Trolling is making provocative or offensive comments on-line to get a reaction. Trolls usually operate anonymously. Internet trolls hit the headlines this summer when they threatened Caroline Criado-Perez following her twitter campaign to have Jane Austen's image on the £10 note.
Why, you may ask, do employers need to worry about this? Think for a moment how you would react if one of your employees was publicly named as an internet troll. What damage could such a revelation to do your business? What would you do if you found that one of your employees was trolling a colleague or customer? The reputational damage alone could be devastating.

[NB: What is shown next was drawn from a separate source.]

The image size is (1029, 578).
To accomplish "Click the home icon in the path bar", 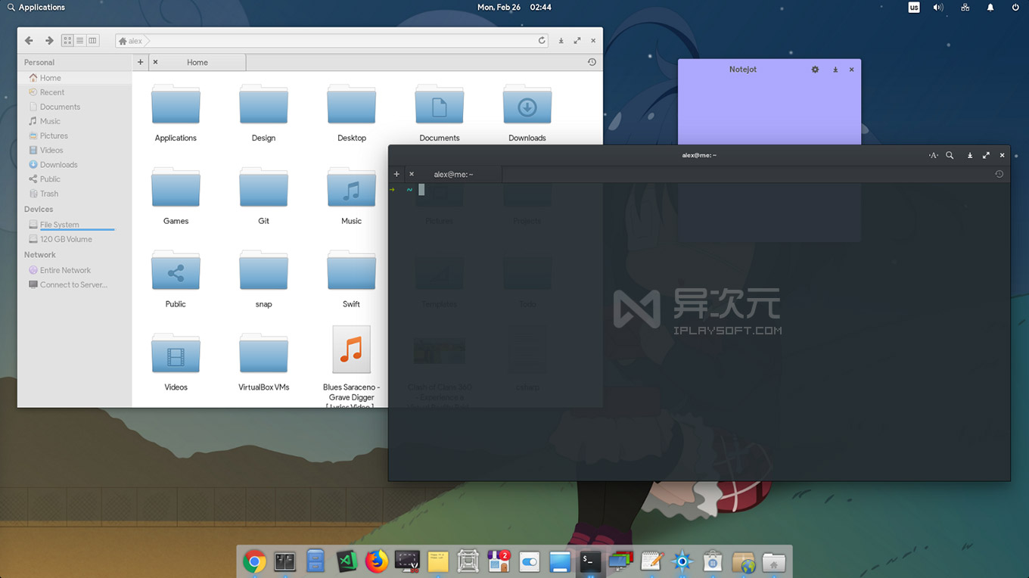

The digital world is now so fast paced that it is difficult to ensure that your work place policies keep up to date with change. Most employers have email use policies in place, but many have yet to put a full social media policy in place. As prevention is always better than cure, it is vitally important that you train your employees to ensure that they understand the implications of the policy. ACAS recommends a 'common sense' approach to social media and suggests that employers treat on-line behaviour in the same way as off-line behaviour. What is crucial is that employees are aware that their on-line behaviour may bring the business into disrepute or amount to harassment of their colleagues irrespective of whether it happens at work or on their own time and on their own device.
Smart employers are not adopting a 'wait and see' approach and hoping for the best. They are putting in place social media policies, often in conjunction with their employees, and ensuring their employees are fully trained to understand the dangers of social media and the potential consequences of their actions.